I think it would be more accurate to say that the functionality was lower than the state of the art Xerox machines as measured by the standards of the day (i.e. copying speed, paper capacity etc.)
I suspect that the technology involved in the tabletop machines was very much state of the art – but state of a different art, namely compactness, low weight etc.
I think you can make your point just as well by talking
about functionality, and I believe it would be more accurate to do so (and also more consistent with Christensen’s description of disruption).
Cheers
Graham
Thanks Greg – it is actually straight out of Chesbrough – he talks about the case in Open Innovation (although I’ve got a fair bit of experience in that field as well). But it’s a fascinating case study.
Thanks for the comment Graham. I don’t agree with your reframing of the case though.
The first business I was in after university was copiers, about 10 years after Canon and Ricoh were doing this. The company that I worked for was run by ex-Xerox guys and sold Ricoh copiers, and I was able to talk to a few people that were involved in the process. People from both sides described the early Canon and Ricoh copiers as being pretty bad technically. It’s not as though there were an engineering breakthrough that allowed them to manufacture smaller copiers – it really was the case that Xerox simply chose not to.
The case is described pretty well by Chesbrough in Open Innovation, and there’s also a pretty good discussion of it in Xerox: American Samurai by Jacobson & Hillkirk.

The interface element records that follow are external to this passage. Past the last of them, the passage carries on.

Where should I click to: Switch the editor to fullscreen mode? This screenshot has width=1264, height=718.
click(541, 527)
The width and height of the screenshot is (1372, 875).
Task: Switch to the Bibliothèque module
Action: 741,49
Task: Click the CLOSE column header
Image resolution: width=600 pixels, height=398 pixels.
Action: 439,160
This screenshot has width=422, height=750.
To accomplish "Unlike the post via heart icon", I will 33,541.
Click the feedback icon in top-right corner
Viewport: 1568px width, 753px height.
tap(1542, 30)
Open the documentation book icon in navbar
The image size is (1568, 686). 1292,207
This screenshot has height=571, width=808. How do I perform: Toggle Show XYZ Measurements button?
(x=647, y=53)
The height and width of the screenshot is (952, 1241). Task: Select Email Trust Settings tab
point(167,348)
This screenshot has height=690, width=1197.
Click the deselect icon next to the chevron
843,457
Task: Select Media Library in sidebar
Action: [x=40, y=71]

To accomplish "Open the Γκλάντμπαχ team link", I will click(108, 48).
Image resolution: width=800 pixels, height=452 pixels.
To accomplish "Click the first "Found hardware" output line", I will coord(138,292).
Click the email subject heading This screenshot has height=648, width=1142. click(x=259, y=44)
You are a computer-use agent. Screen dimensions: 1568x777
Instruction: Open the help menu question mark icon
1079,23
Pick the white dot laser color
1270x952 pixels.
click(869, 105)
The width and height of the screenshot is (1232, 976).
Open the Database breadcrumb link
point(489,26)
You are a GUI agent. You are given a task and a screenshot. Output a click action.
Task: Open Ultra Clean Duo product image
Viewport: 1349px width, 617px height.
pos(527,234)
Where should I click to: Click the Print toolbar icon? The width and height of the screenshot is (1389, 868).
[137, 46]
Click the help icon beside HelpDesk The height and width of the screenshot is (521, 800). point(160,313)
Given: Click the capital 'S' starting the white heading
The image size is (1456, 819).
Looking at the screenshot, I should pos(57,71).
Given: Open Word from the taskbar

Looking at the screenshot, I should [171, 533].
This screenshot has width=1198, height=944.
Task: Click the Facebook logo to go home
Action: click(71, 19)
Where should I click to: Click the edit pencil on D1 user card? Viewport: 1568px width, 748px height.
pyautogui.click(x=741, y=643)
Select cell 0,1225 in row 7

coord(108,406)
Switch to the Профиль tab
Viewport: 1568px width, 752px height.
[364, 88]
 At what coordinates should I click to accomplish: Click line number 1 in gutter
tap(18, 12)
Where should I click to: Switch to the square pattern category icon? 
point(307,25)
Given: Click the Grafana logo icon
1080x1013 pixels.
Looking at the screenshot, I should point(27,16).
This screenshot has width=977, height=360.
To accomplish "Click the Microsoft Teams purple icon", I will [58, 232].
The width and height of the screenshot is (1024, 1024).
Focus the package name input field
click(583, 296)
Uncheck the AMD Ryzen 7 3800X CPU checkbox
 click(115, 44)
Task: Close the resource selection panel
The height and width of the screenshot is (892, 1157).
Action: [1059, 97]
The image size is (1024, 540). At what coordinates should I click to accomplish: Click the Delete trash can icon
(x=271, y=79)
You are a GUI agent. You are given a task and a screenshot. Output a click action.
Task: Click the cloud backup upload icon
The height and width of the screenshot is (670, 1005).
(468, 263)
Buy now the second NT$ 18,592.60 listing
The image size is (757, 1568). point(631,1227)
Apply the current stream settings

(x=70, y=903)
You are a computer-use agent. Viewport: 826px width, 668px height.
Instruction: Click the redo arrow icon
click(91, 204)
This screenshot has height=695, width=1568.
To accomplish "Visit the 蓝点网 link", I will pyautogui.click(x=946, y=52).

What was the lesson that Xerox learned? Xerox learned to target the market that lead to the changing of their business model. Xerox has a business model that is based on equity focuses on annuity liquidation, and it delivers a strong-cash generation that allows expansion of earnings. The short-term debts support its leasing and customer financing business requiring the company continually to refinance the securities. Xerox-corporation ‘s net income growth rate is significantly lower than the industry average of Office Electronic industry. Yet Xerox is surviving. Xerox-corporation depends on a free cash flow valuation model to maintain a leverage between expenditures and cash flow. Can a company or corporation have too many models? Xerox corporation is in debt. Future development of Xerox appears mighty slim from an investor analysis. What do Xerox need to add to their business approach to really profit? I am confused.